▸ **Texto del ejercicio**:
============================================================

Cuando un pobrecito está solo, ocurre que a veces se mira en el espejo (o un buen amigo le advierte) y se da cuenta de que no puede seguir así porque siendo un parásito inútil no se sentirá jamás realizado como individuo libre, con todas sus consecuencias. Coger la vida por los cuernos no es fácil, pero cuando se hace y se saborea la libertad individual, no hay nada mejor.
Pero cuando varios pobrecitos 'se juntan' como rebaño, surge el colectivismo y se hacen fuertes ante un mundo malvado y opresor, de lobos madrugadores e individualistas. Entonces hay que empezar a decir 'pobrecitos y pobrecitas', se empiezan a esconden tras la palabra 'pueblo' o 'nación' (inventada), exigen derechos (pero sin deberes para con los otros),... Y puede llegar el caso de que con esos discursos alcancen el poder. Y un pobrecito en el poder sólo sabe dictar, porque sólo él es conocedor de la Verdad absoluta gracias a “la universidad de la vida” o porque es obrero y esas cosas. Eso sí: las dictaduras de los pobrecitos son de las buenas. Las dictaduras malvadas y que hay que exhumar de la memoria (o mejor, manipular) son las de los que cogen un país en ruinas tras una Guerra Civil, lo levantan, forjan una clase media, desarrollan una seguridad social, ponen a su país en el mundo y finalmente favorecen una transición democrática ejemplar.

============================================================

▸ **Datos extraídos**:

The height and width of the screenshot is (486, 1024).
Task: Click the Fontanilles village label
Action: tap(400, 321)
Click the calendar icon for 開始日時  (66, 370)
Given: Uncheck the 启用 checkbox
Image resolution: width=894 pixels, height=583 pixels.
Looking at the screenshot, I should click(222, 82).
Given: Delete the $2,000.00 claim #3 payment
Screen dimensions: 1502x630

============================================================

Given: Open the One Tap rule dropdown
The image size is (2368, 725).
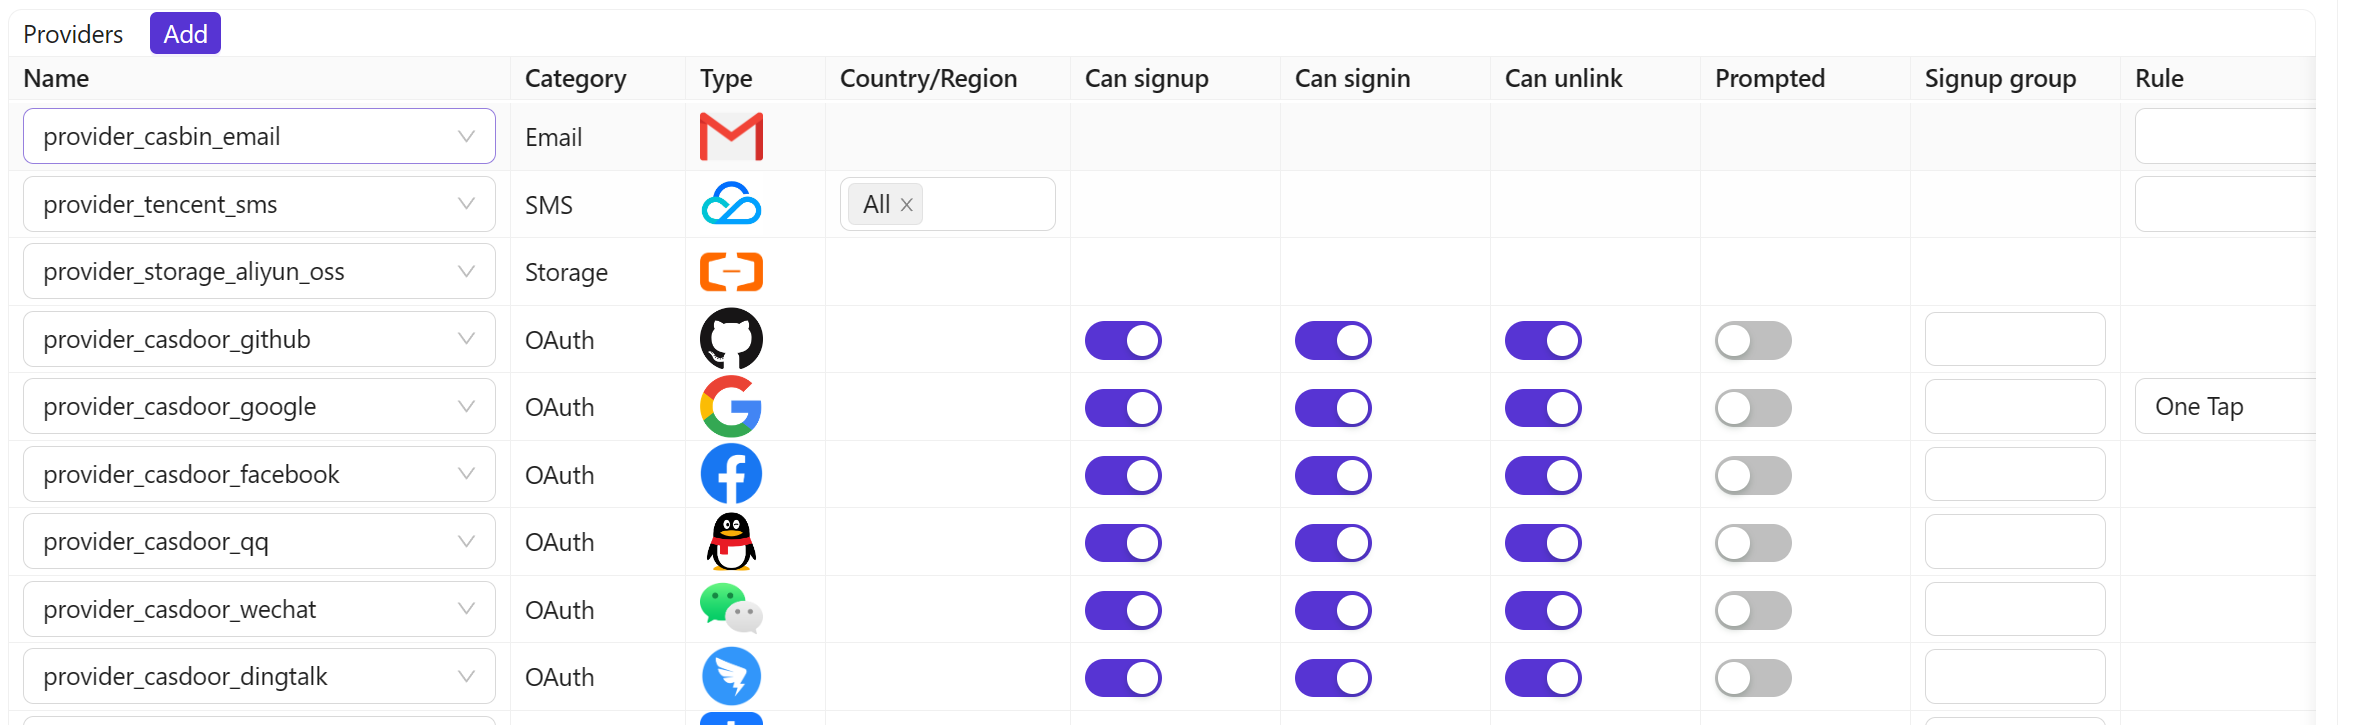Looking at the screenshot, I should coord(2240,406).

============================================================

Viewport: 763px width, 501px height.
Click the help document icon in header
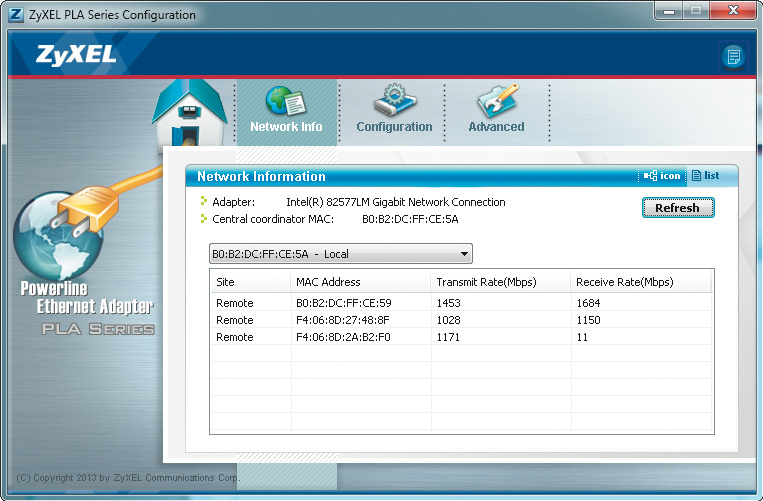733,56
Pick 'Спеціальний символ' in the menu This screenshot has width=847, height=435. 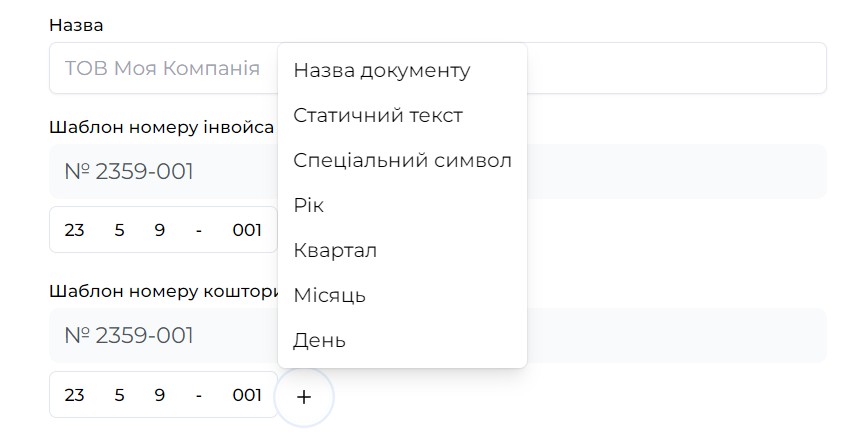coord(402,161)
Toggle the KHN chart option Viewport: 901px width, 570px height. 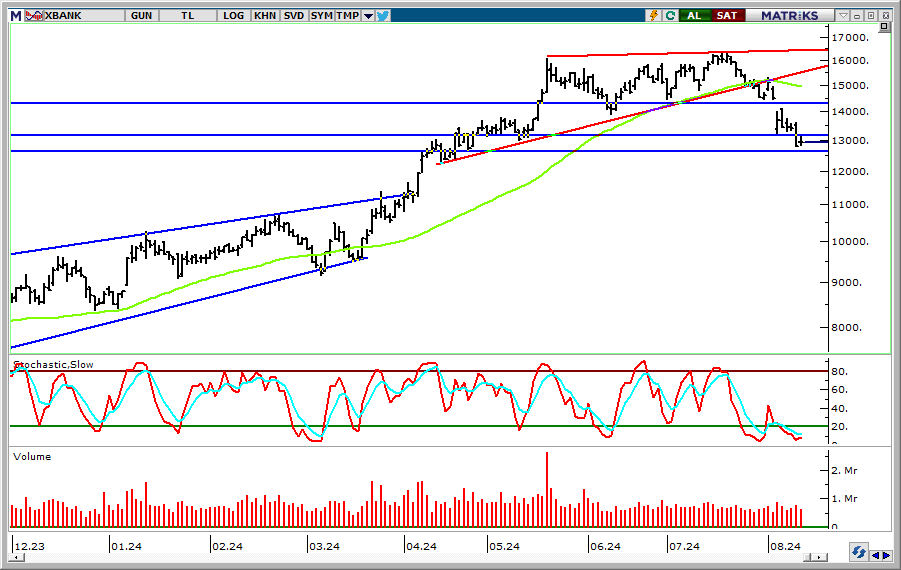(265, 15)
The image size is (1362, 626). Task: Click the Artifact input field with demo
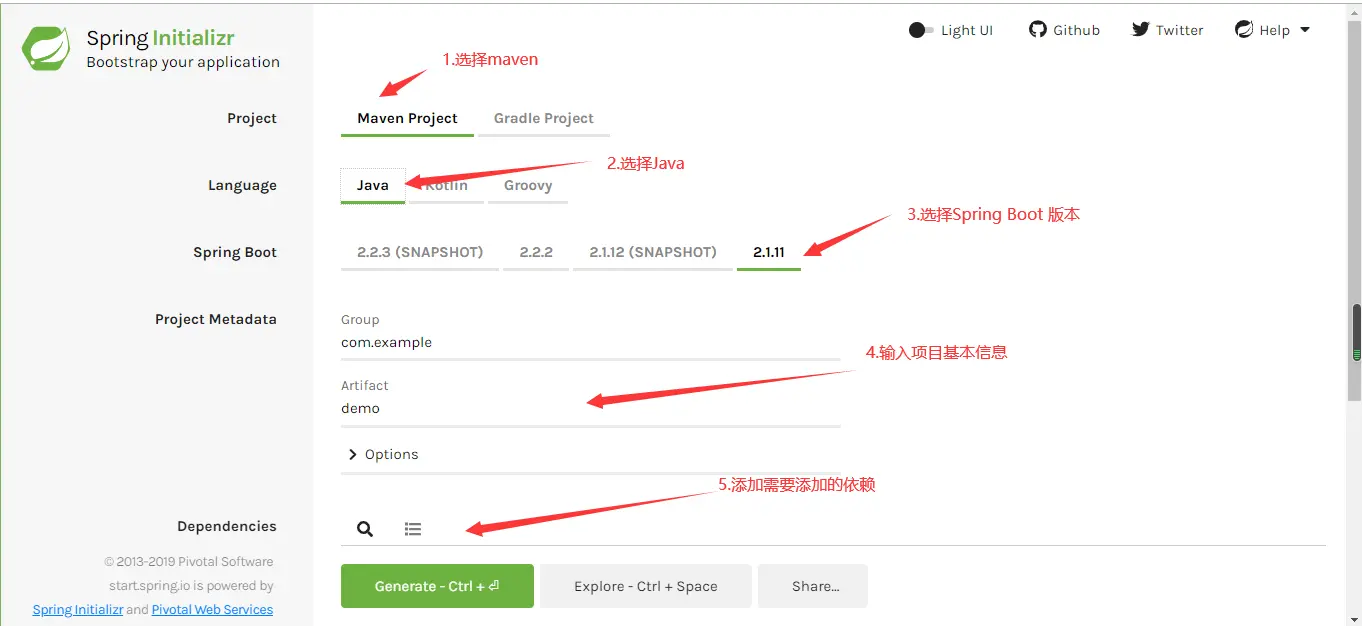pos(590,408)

============================================================

▸ **Ejercicios propuestos**:
A) Indica si cada afirmación concuerda con el texto sobre los pobrecitos y justifica tu respuesta con las palabras exactas del texto: (i) coger la vida por los cuernos es fácil; (ii) cuando varios pobrecitos se juntan, surge el colectivismo; (iii) un pobrecito en el poder sabe negociar.
B) Según el texto sobre los pobrecitos, ¿qué puede llevar a un pobrecito que está solo a darse cuenta de que no puede seguir así?
C) Continúa el texto sobre los pobrecitos a partir de su última oración.
Los registros no intervienen en este ejercicio.

▸ **Soluciones**:
A)
(i) No: "Coger la vida por los cuernos no es fácil".
(ii) Sí: "cuando varios pobrecitos 'se juntan' como rebaño, surge el colectivismo".
(iii) No: "un pobrecito en el poder sólo sabe dictar".

B) Mirarse en el espejo o que un buen amigo se lo advierta.

C)
Pocas cosas me dan más coraje (que es como llamamos aquí a la rabia) que una persona dando pena. He tenido la suerte de conocer a personas extraordinarias que han montado empresas, han dado trabajo a cientos de personas, han superado enfermedades, han perdido a seres queridos en situaciones dramáticas, han llevado adelante a una familia numerosa, han recorrido kilómetros en busca de empleo,... Y jamás han ido por ahí llorando ni dando pena a nadie. Mi admiración siempre hacia todos ellos, y mi desprecio integral para los pobrecitos, penosos.